■ **Requirement 1**: In the text on JVM stats logging, what level of log line is written when any metrics are in alarm status?
■ **Requirement 2**: Continue the text on JVM stats logging from where it stops.
━━━━━ Passage
27.3.4JVM Stats Logging

 

In order to help with issue troubleshooting, a utility called JvmStatsWatcher will periodically emit a summary of key JVM/environment statistics to the system log.

This utility emits lines resembling the following:

10:20:36.813 [jvmStatsWatcher] INFO  M: R: c.c.clustermgr.util.JvmStatsWatcher - Runtime health:
  JvmMaxMemory[6 GB] JvmUsedMemory[1.7%] GcTime[0.0%] AvailCpu[8] CpuSystemAvg[25.6%] CpuJvmAvg[16.4%] FileHandles[5.6% 572/10240] Uptime[00:01:00]
  Http2xxAvg[1m=12/min 5m=5/min 15m=0/min] HttpFailAvg[none] FhirStorageSuccessAvg[1m=2/min 5m=266/min 15m=89/min] FhirStorageFailAvg[1m=2/min 5m=1/min 15m=0/min]

The following logic is used to control the logging:

  • If any metrics are in alarm status, a WARN level log line is written.
  • If the system has been running for less than 10 mins, an INFO level log line is written once per minute.
  • If the system has been running for more than 10 mins, an INFO level log line is written once per hour and at DEBUG level once per minute.
━━━━━━━━━━
━━━━━ Data supplied
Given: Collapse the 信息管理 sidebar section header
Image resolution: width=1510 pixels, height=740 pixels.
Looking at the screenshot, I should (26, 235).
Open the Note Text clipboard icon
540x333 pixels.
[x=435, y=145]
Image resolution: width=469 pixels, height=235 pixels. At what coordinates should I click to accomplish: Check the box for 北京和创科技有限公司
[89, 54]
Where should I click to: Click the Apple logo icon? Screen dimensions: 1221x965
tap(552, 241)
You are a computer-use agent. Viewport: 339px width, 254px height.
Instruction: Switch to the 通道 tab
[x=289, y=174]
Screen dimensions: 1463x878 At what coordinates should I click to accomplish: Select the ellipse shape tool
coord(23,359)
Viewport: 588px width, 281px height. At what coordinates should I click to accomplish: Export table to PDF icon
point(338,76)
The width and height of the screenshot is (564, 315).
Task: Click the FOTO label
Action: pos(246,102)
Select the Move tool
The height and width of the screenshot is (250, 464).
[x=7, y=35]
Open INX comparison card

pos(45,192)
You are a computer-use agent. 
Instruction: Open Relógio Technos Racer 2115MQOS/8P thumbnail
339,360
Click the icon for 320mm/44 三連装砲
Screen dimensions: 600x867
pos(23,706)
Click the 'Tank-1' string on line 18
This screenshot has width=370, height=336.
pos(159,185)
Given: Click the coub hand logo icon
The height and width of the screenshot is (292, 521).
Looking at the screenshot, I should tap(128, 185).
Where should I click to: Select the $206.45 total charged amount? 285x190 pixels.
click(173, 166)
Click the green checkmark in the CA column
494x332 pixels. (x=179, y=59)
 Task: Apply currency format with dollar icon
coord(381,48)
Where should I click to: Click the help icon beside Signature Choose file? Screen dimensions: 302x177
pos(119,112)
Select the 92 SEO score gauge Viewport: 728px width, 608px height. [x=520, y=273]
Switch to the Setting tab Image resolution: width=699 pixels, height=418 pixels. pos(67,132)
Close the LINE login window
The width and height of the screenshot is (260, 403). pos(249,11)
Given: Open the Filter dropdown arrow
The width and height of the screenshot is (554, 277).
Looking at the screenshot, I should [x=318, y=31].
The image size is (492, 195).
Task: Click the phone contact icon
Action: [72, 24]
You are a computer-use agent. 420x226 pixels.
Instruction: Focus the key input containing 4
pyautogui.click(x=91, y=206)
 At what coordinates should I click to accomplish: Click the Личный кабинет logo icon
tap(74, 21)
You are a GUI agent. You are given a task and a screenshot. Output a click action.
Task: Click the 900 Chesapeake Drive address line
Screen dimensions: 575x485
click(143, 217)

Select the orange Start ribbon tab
━━━━━━━━━━
■ **Written reply 1**: A WARN level log line.

■ **Written reply 2**:
The log contains the following information:

Name Description Example Alarm Threshold
JvmMaxMemory This is the maximum amount of memory that the JVM is configured to be allowed to use. See Memory Settings for information on tuning this value. 6 GB  
JvmUsedMemory This is the percentage of the *JvmMaxMemory* threshold that has actually been consumed by the system. 1.7% > 75.0%
GcTime This is the percentage of the time that the JVM Garbage Collector has been actively working to free up memory. If this number is significant, you may need to increase your available memory. 4.5% > 50.0%
AvailCpu This is the number of processors that the operating system reports as available to the JVM. 8  
CpuSystemAvg This is the percentage of available processor time that is reported as busy, including all processes. 22.0%  
CpuJvmAvg This is the percentage of available processor time that is reported as busy, including only the Smile CDR JVM process and excluding any other processes. 22.0%  
FileHandles This is the number of used and available file handles as reported by the operating system, reported both as a percentage and as raw counts. 5.6 % 572/10240 > 75.0%
Uptime This is the amount of time elapsed since Smile CDR was started. 1 day  
Http2xxAvg This is the average number of HTTP request/responses which returned a successful (typically HTTP 200, but also includes codes 100-399) response across the entire process. This includes FHIR requests on any FHIR Endpoint modules, but also includes HTTP requests to other kinds of HTTP modules including JSON Admin API, SMART Outbound Security, etc. The displayed values contain the number of requestes in the last minute, but also the average requests per minute for the last 5 and 15 minutes. 1m=2/min 5m=1/min 15m=0/min
If no traffic has been reported in the last 15 minutes, the value will be reported as the string "none".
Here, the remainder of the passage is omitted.